_Collected data entries_
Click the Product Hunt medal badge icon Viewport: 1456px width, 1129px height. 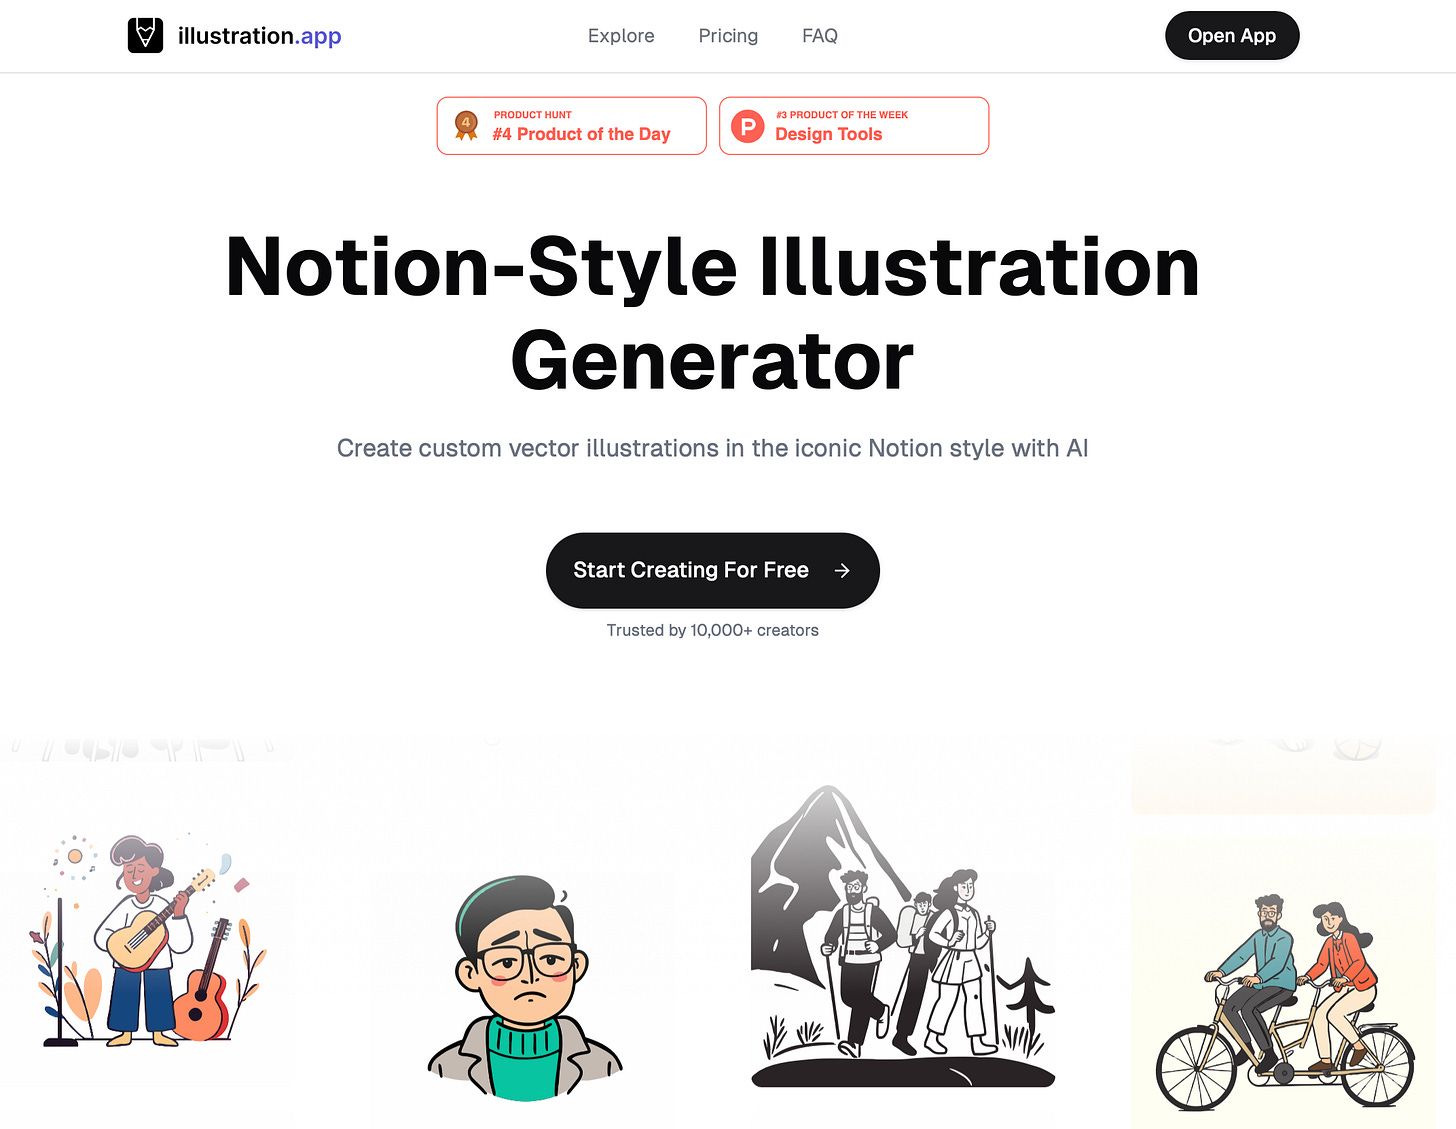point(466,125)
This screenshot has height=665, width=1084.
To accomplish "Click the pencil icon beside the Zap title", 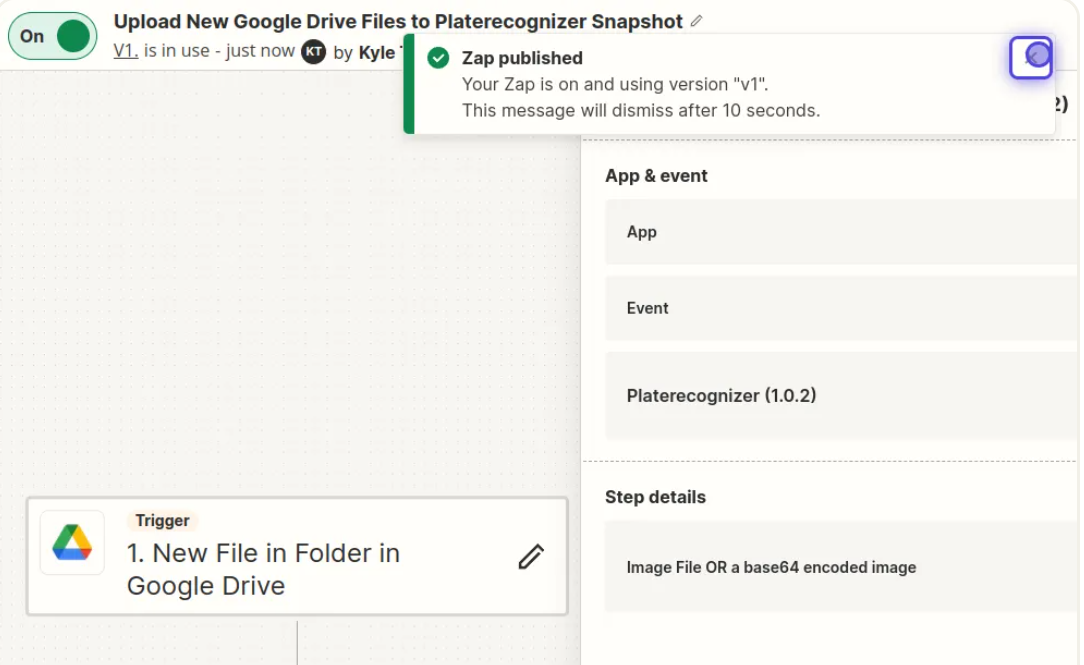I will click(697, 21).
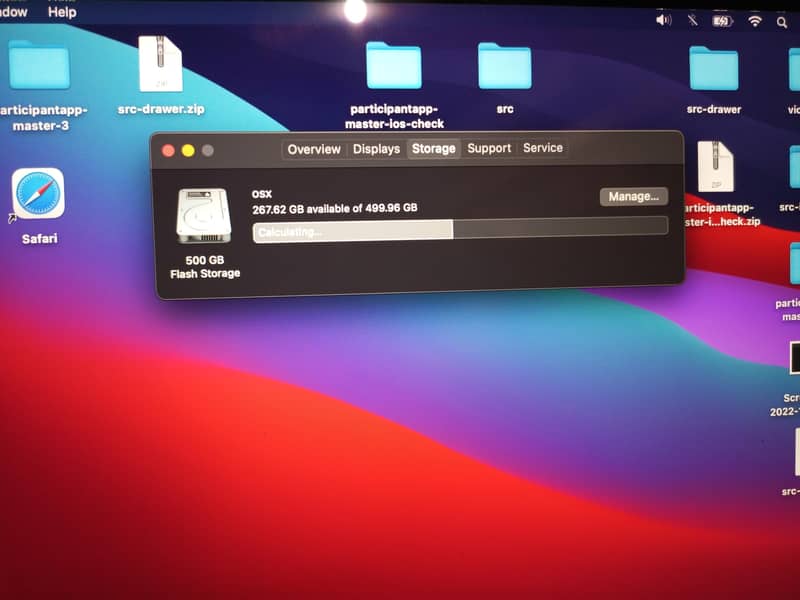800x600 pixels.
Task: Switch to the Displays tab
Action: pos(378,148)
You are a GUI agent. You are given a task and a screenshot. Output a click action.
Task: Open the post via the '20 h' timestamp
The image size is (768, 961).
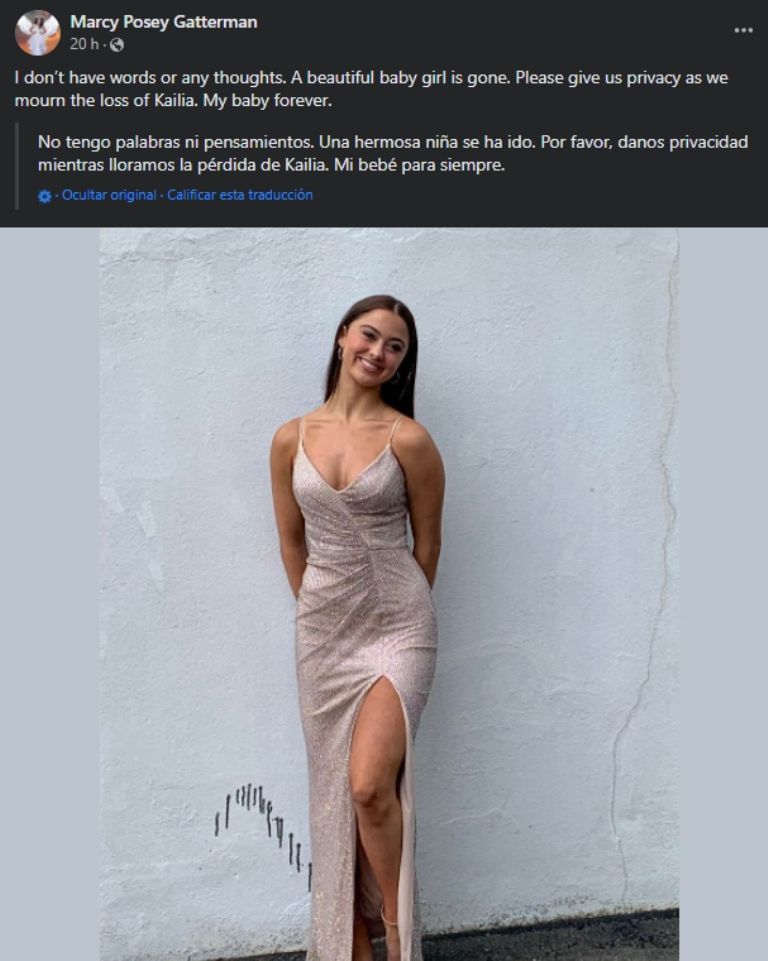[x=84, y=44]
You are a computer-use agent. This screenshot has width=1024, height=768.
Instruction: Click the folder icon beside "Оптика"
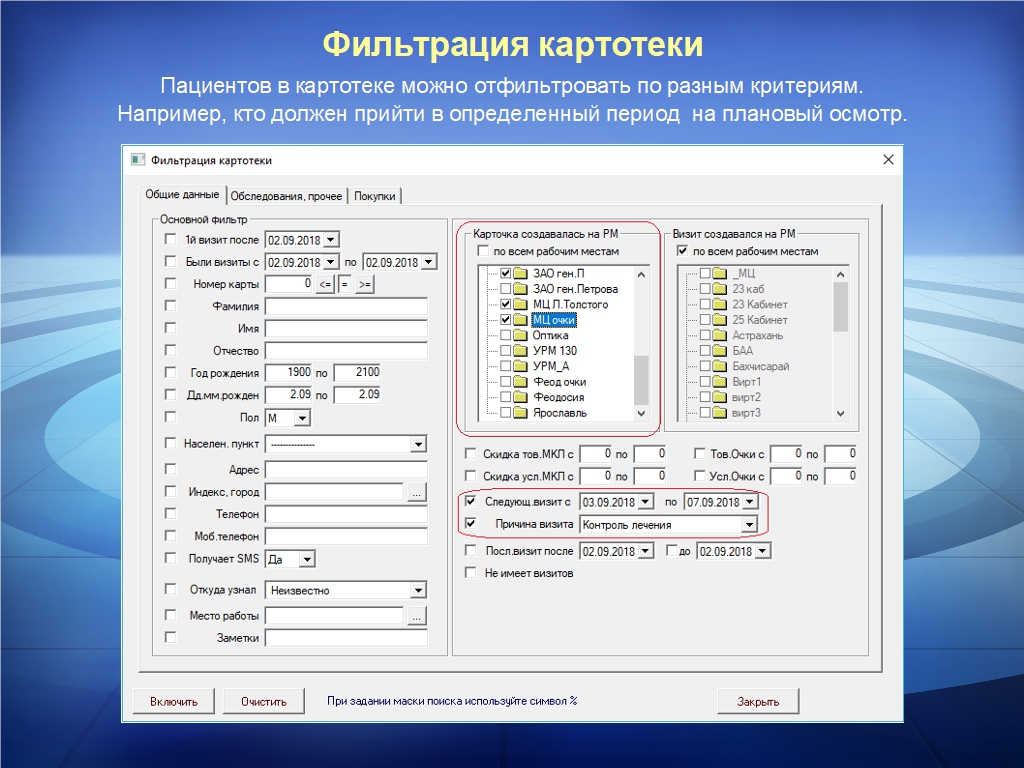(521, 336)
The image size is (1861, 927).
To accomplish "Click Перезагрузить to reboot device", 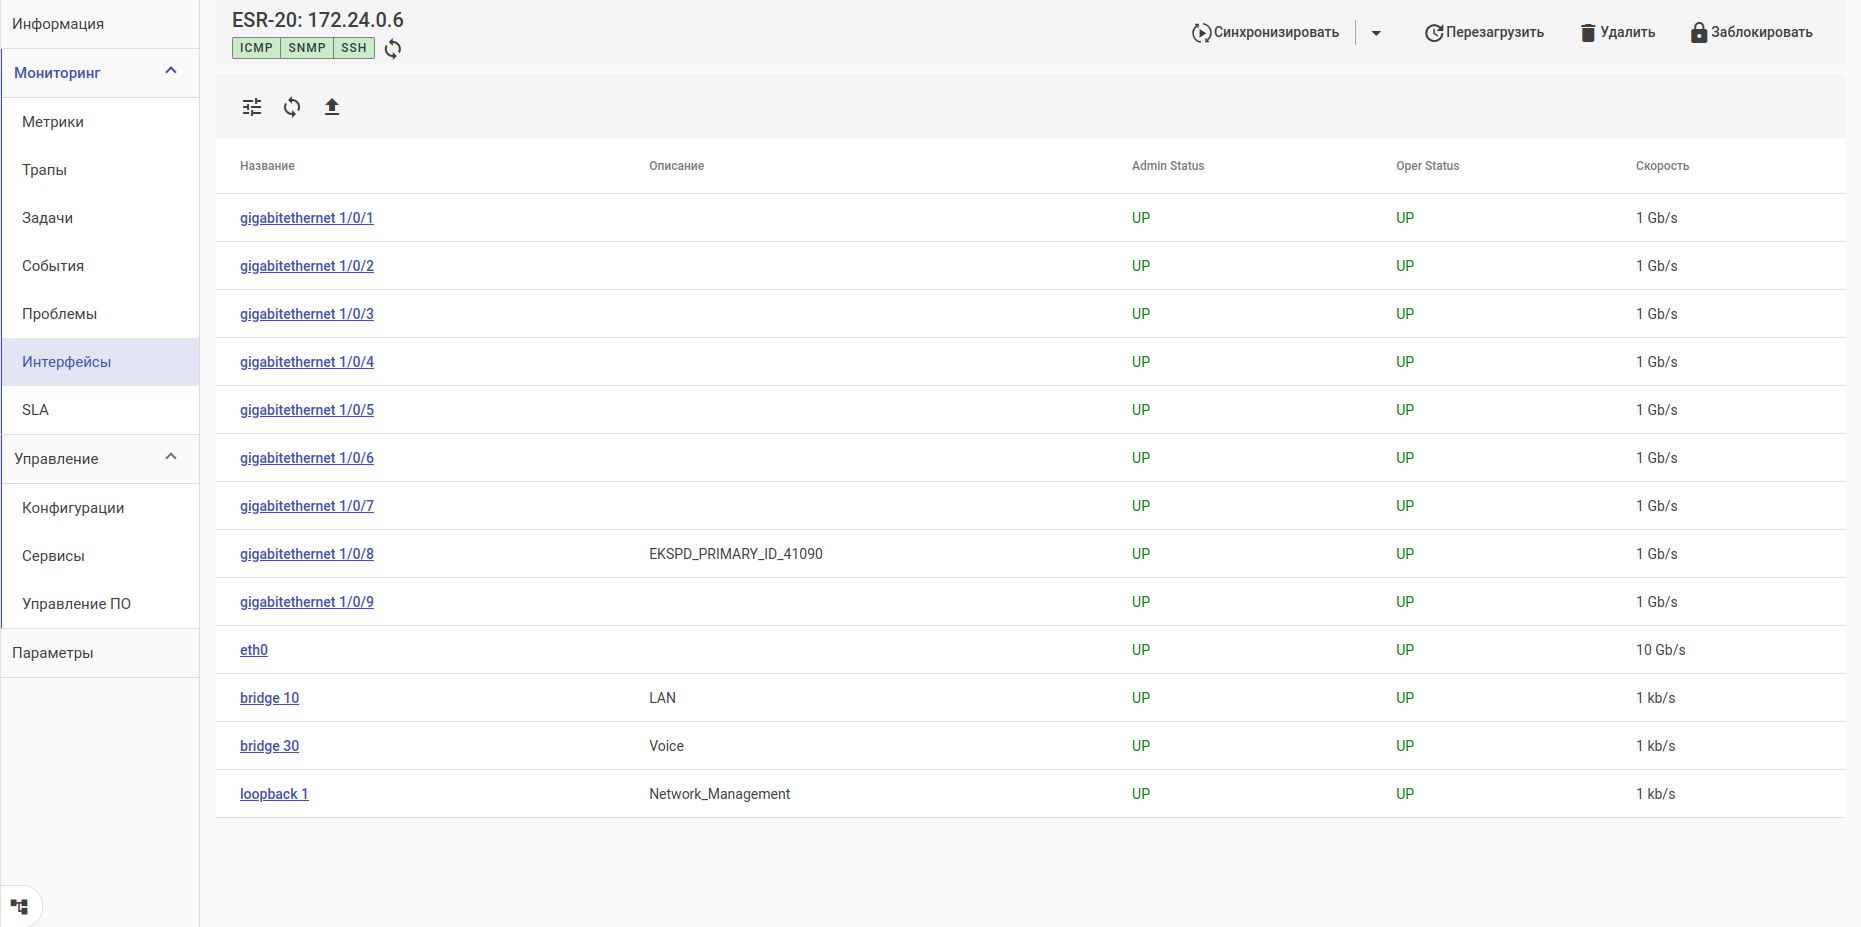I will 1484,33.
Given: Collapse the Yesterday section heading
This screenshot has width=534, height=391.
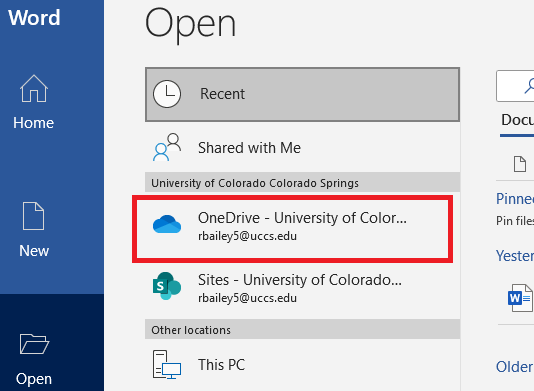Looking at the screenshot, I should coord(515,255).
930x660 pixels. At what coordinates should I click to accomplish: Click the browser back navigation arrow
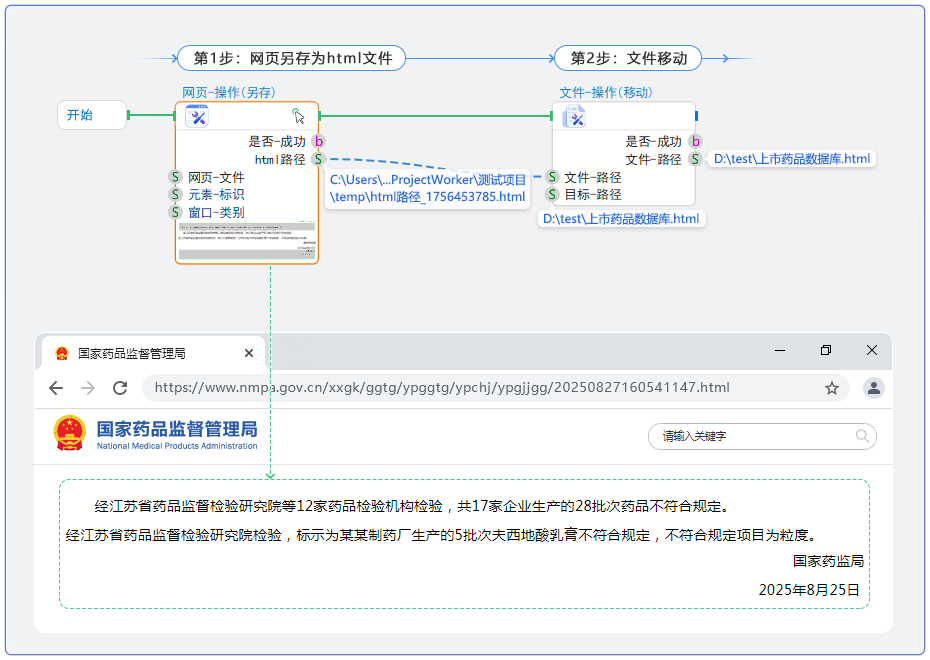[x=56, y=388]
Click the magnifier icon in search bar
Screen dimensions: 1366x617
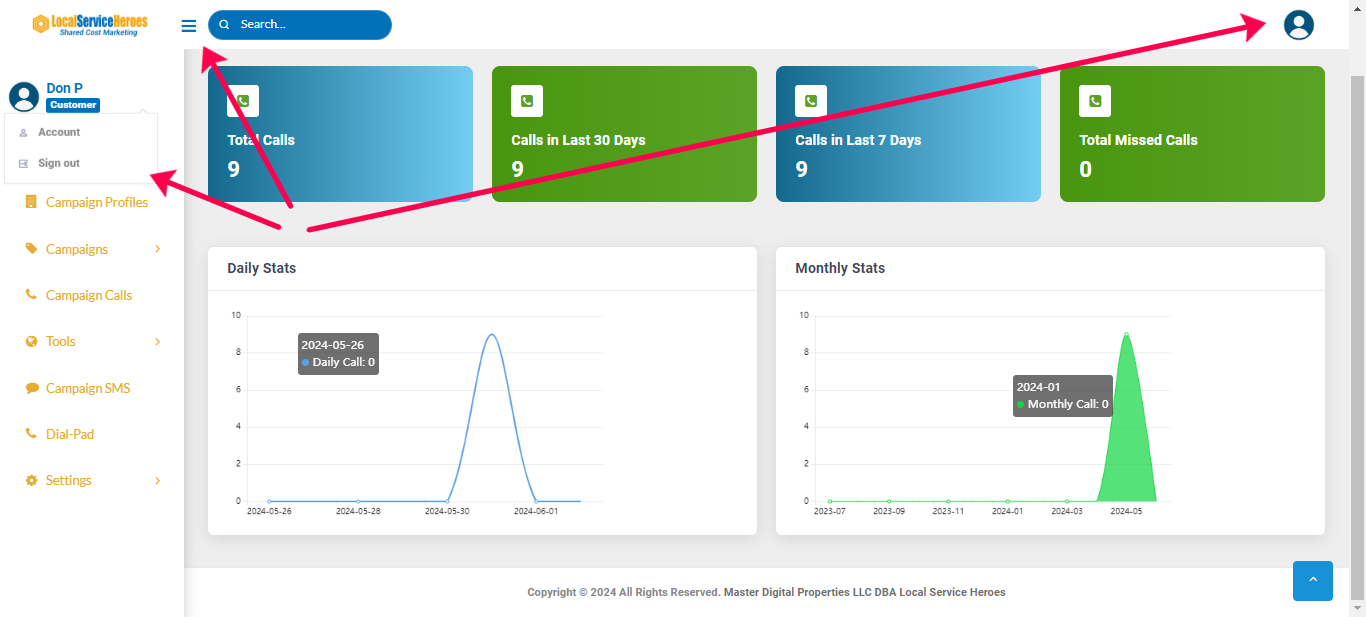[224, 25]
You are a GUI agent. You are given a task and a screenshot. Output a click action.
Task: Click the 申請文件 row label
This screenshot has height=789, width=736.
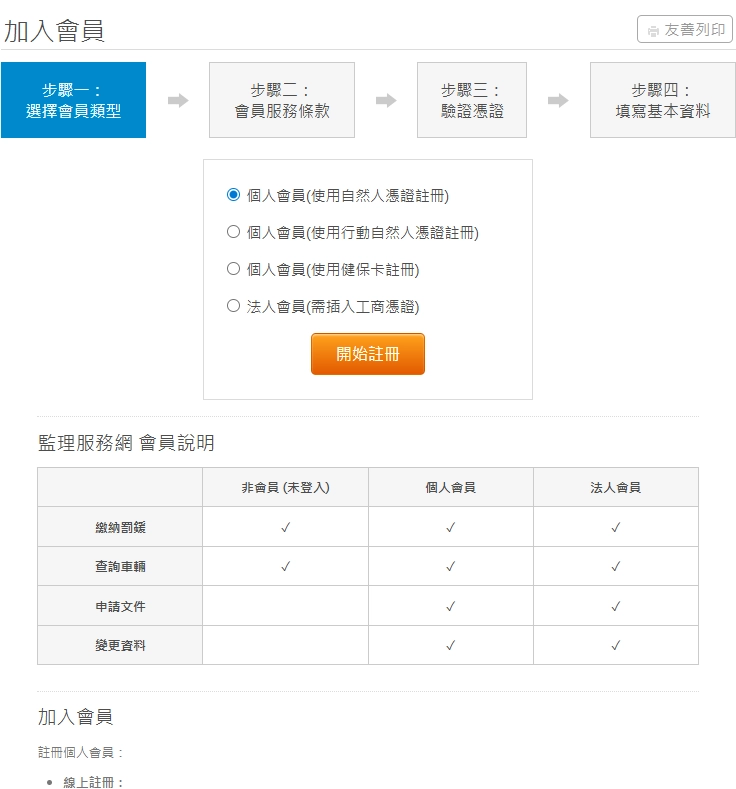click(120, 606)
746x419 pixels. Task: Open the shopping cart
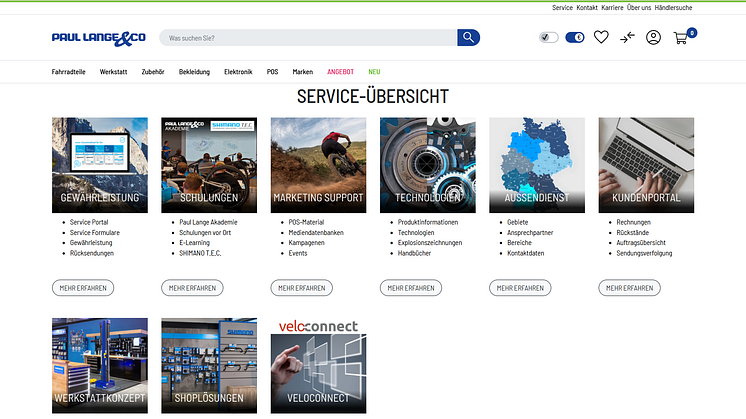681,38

_Task details_
Please write out the rows from the line containing "930x660 pixels. At" through the end of the rows, both ends included. Leave the pictures out of your answer.

_Complete output_
930x660 pixels. At what coordinates should I click to accomplish: Click the browser back navigation arrow
[x=56, y=388]
Click the magnifier icon in search bar
Screen dimensions: 1366x617
[224, 25]
You are a GUI agent. You are given a task and a screenshot. Output a click action.
Task: Click the 申請文件 row label
This screenshot has height=789, width=736.
click(120, 606)
746x419 pixels. Task: Open the shopping cart
681,38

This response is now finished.